RASC London Centre was represented by Everett Clark and Bob Duff. Everett set up the London Centre’s 25.4cm Dobsonian (17mm Nagler eyepiece, 66X) on the Observatory’s roof patio and directed it towards the weathervane on the Engineering building. Since the recently donated Orion AstroView 6 (15cm f/5) Equatorial Reflector was missing its finderscope, Everett set it up on the Sky-Watcher EQ5 SynScan computerized mount normally used with the Cronyn Observatory’s 90mm Coronado Solar Telescope (rather than the EQ3 mount that came with the Orion AstroView 6). Everett also made ready the big 25.4cm refractor in the dome (32mm Erfle eyepiece, 137X) and Bob directed it towards the communications tower in south London.

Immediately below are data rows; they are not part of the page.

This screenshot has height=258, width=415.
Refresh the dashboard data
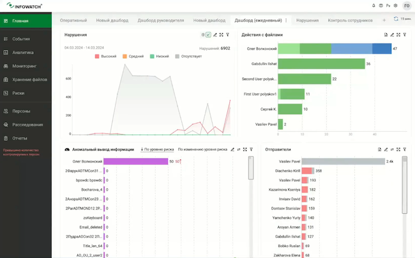(x=396, y=19)
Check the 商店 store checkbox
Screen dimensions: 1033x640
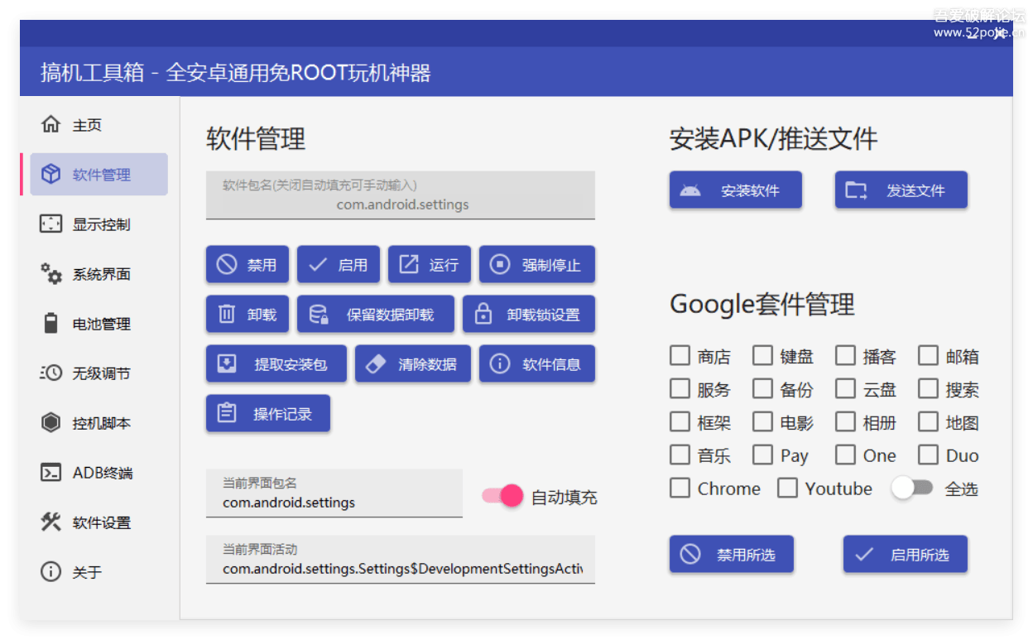pyautogui.click(x=680, y=356)
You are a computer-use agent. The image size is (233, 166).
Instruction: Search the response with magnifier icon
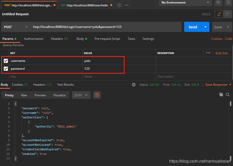pyautogui.click(x=228, y=95)
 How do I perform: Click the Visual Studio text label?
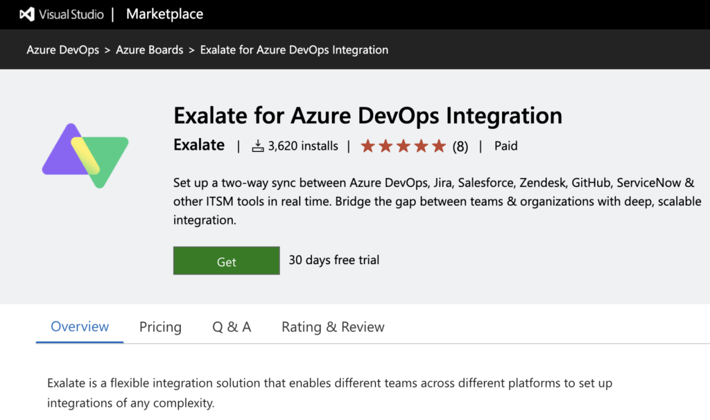[x=71, y=15]
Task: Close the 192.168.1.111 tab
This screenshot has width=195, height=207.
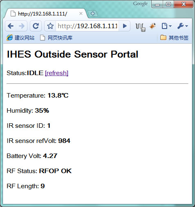Action: 81,13
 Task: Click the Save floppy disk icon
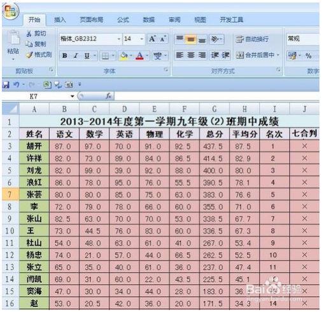tap(6, 85)
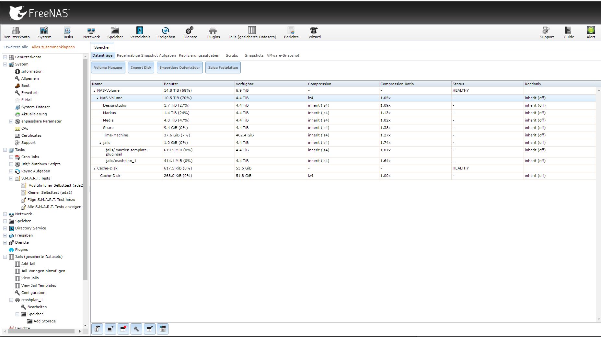Switch to the Snapshots tab
Viewport: 601px width, 337px height.
(254, 55)
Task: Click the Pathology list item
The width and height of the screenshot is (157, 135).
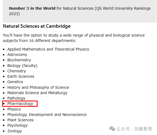Action: point(16,98)

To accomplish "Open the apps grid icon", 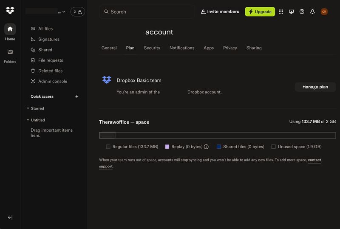I will point(281,12).
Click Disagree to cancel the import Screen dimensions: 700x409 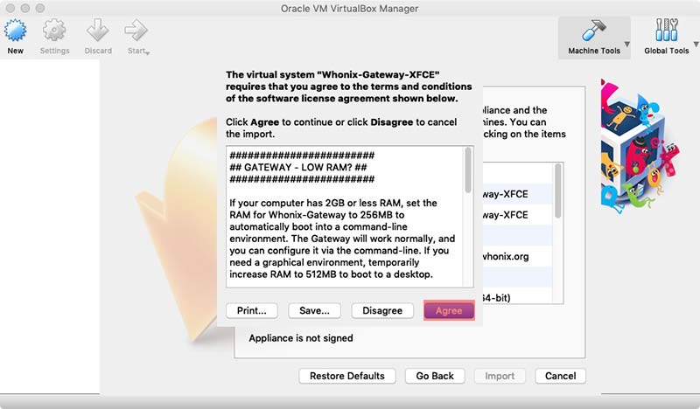click(382, 310)
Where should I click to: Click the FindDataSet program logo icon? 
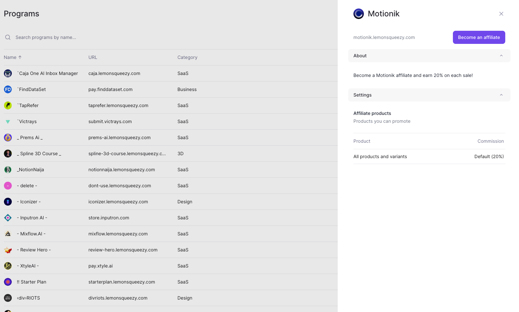(8, 89)
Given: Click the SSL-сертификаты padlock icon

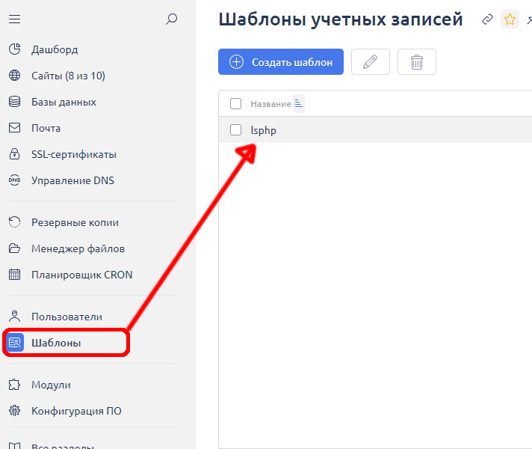Looking at the screenshot, I should tap(14, 154).
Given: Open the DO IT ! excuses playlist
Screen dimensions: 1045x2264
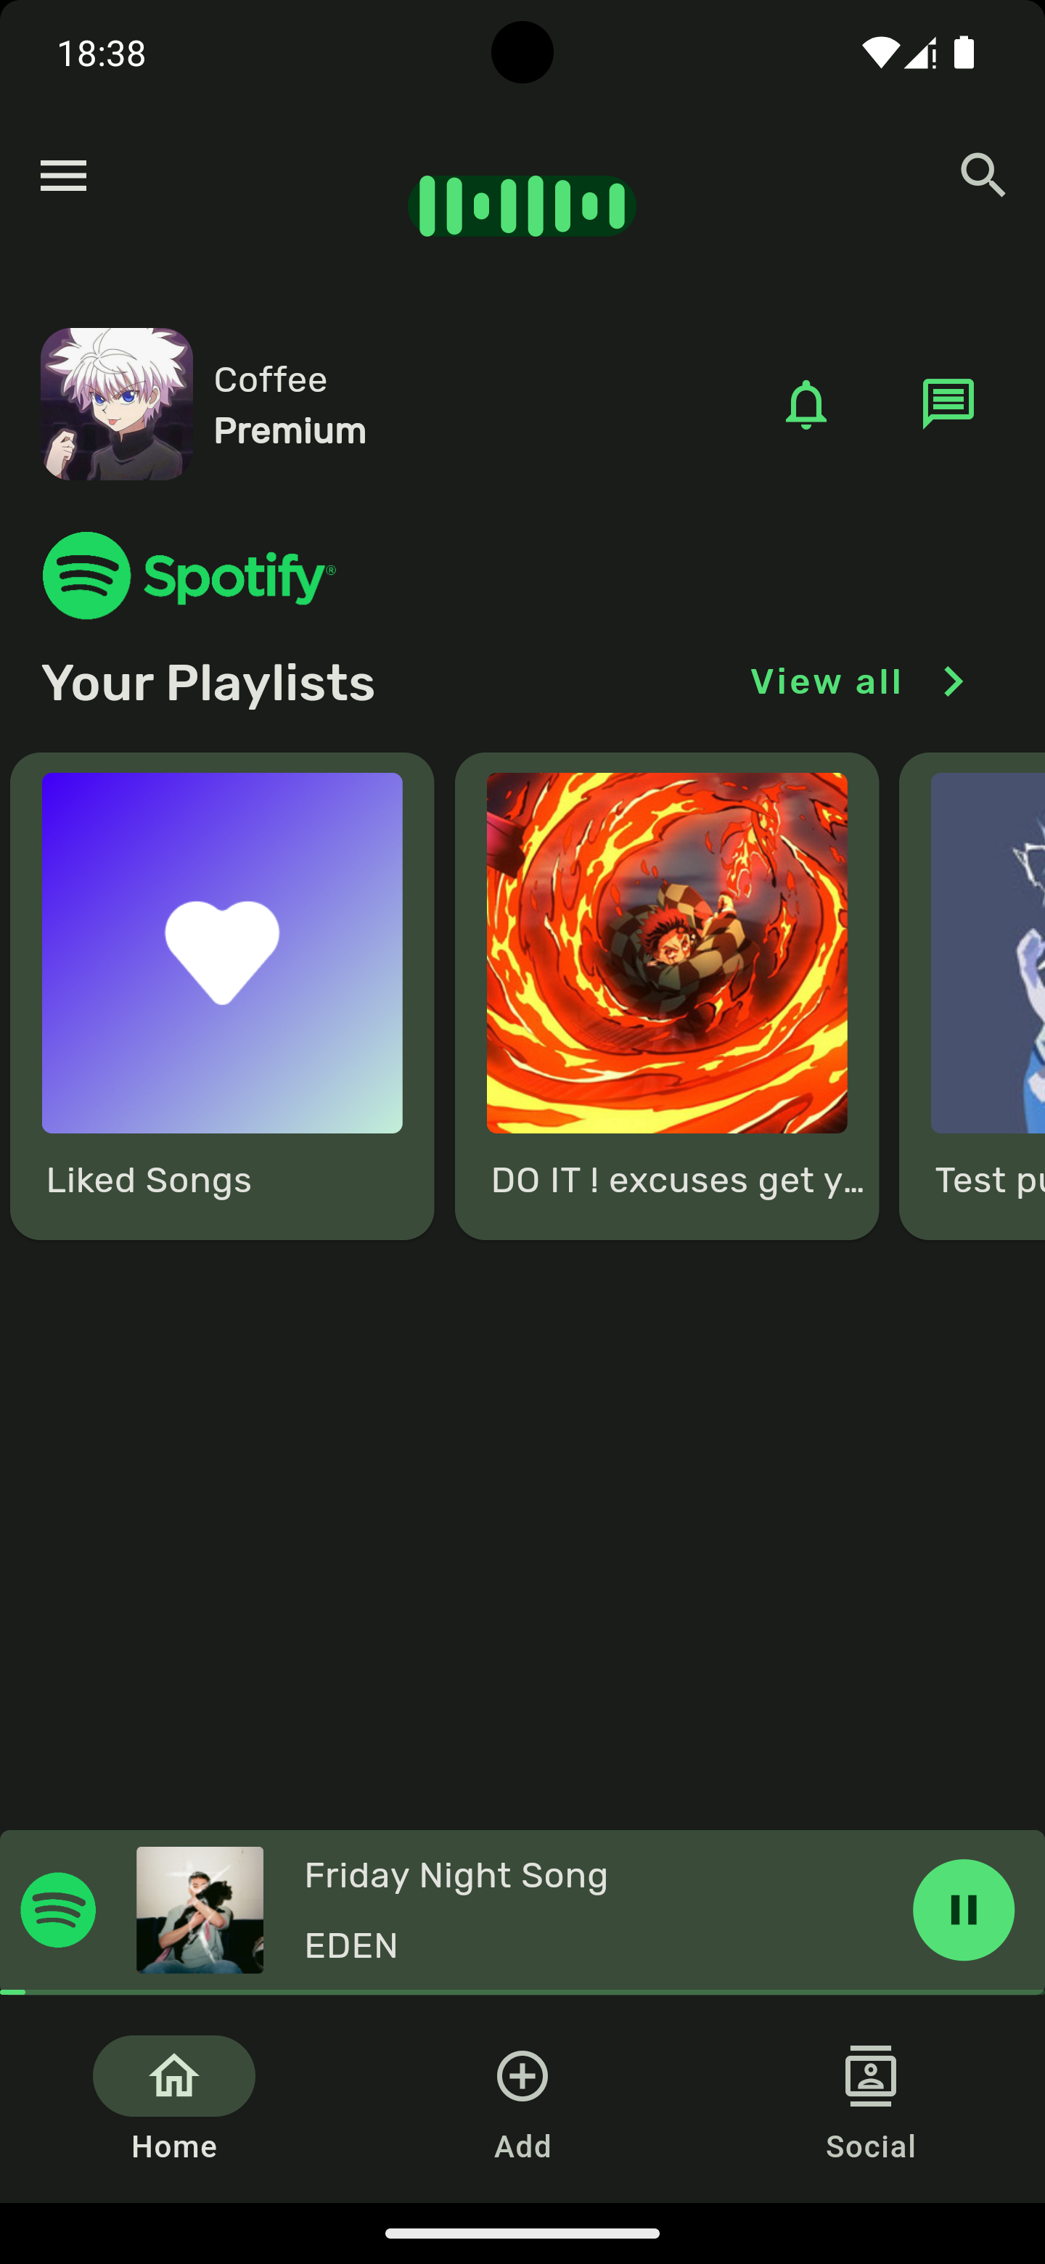Looking at the screenshot, I should tap(667, 996).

Since mostly cloudy skies ruled out celestial observing, Bob supervised visitors viewing through both the 25.4cm Dobsonian (17mm Nagler eyepiece, 66X), directed at the weathervane on the Engineering building, and the Orion AstroView 6 reflector (25mm Plossl eyepiece, 30X), directed at the spinning wind speed indicator at the base of the weathervane. Everett divided his time between supervising visitors viewing the tower through the big 25.4cm refractor and helping Bob supervise viewing through the Orion AstroView 6 reflector. Everett also showed visitors an office building downtown and the communications tower through the Orion AstroView 6 reflector. Bob also showed visitors tree tops through the 25.4cm Dobsonian. Everybody was gone by around 8:00 p.m. after an enjoyable evening of learning about astronomy and viewing through telescopes.